• **The tasks**
- A) In the passage on research frames, reproduce the part that begins at the words "2. How do we" and stops after "proper legitimate enquiry?".
- B) In the passage on research frames, what did the 1996 MIT project present?

Drawing on Gregory Bateson’s Steps to an Ecology of Mind (1972), she asked us to think about ‘frames’ and how these draw our attention to what is inside and dismiss what lays outside. If you change the frame with which you look, it changes what you see. She showed and suggested using different frames. For example there are: traditional frames, structures like the sphere, molecular structures. Different structures afford different ways of understanding, and convey themes and ideas that are embedded within them.

To use another example, she used an image of McArthur’s Universal Corrective Map of the World to illustrate how our understanding of our environment changes when information is shown and structured in a different and unexpected way.

What happens when we change the frame?
How does the structure shape the information and affect the way we engage with it?

Satellite image of McArthur’s Austral-centric view of the world [Public domain]

1. How do we frame culture and experiences in the 21^st Century? How has our concept of society changed since the internet?
Continuing the discussion on frames, she spoke about how the internet has brought on a significant frame shift. This new frame has influenced the way we interact with media and data. To illustrate this, she showed work by Sparacino, Pentland, Davenport, Hlavac and Obelnicki, who in the project the ‘City of News’ (Sparacino, 1997) addressed this frame shift caused by the internet. The MIT project (1996) presented a 3D information browsing system, where buildings were the information spaces where information would be stored and retrieved. Through this example, Markham emphasized how our interaction with information and the methods we use for looking at social culture are changing, and so are the visual-technical frames we use to enquire into the world.

2. How do we frame objects and processes of enquiry?
She argued that this framing of objects and processes hasn’t changed enough. If we were to draw a picture or map of what research is and how the data in any research project is structured, we would end up with a multi-dimensional mass of connected blobs and lines instead of with a neatly composed bi-dimensional picture frame (research looks more like a molecular structure than like a rectangular frame). However, we still associate qualitative research with traditional ethnographic methods and we see quite linear and “neat and tidy” methods as legitimate. There is a need to look at new methods of collecting and analysing research ‘data’ if we are to enquire into socio-cultural changes.

3. How do we frame what counts as proper legitimate enquiry?
In order to change the frame, we have to involve the research community. The frame shift can happen, even if slowly, when established research methods are reinvented. Markham used 1960s feminist scholars as an example, for they approached their research using a frame that was previously inconceivable. This new methodological approach was based on situated knowledge production and embodied understanding, which challenged the way in which scientific research methods had been operating (more on the subject, (Haraway 1988). But in the last decade at least we are seeing an upsurge of to scientific research methods – evidence based, problem solving approaches – dominating the funding and media understanding of research.

• **Dataset section**
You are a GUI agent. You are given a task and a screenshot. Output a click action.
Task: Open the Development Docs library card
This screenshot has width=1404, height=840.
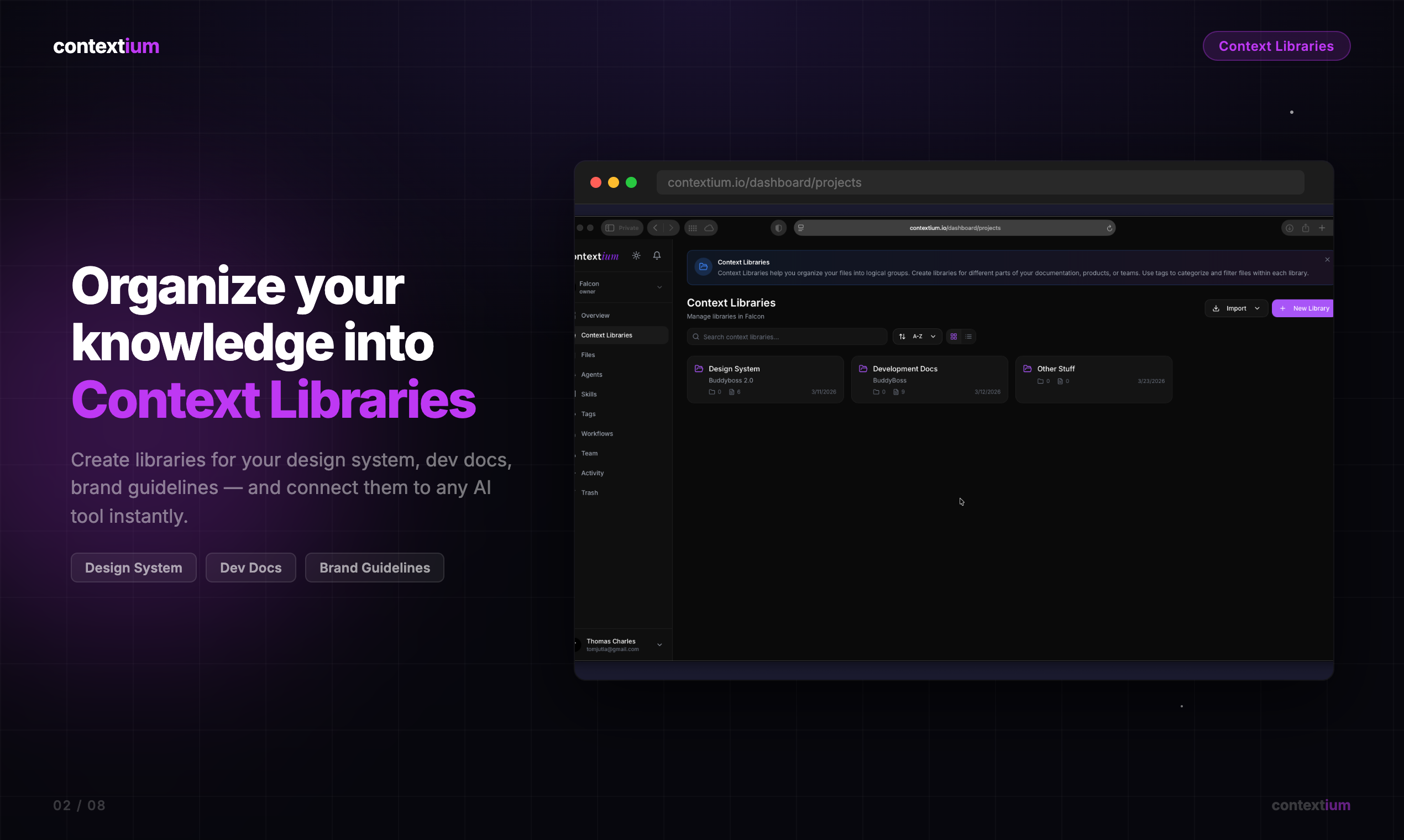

• **Solutions**
- A)
2. How do we frame objects and processes of enquiry?
She argued that this framing of objects and processes hasn’t changed enough. If we were to draw a picture or map of what research is and how the data in any research project is structured, we would end up with a multi-dimensional mass of connected blobs and lines instead of with a neatly composed bi-dimensional picture frame (research looks more like a molecular structure than like a rectangular frame). However, we still associate qualitative research with traditional ethnographic methods and we see quite linear and “neat and tidy” methods as legitimate. There is a need to look at new methods of collecting and analysing research ‘data’ if we are to enquire into socio-cultural changes.

3. How do we frame what counts as proper legitimate enquiry?

- B) A 3D information browsing system in which buildings were the information spaces where information would be stored and retrieved.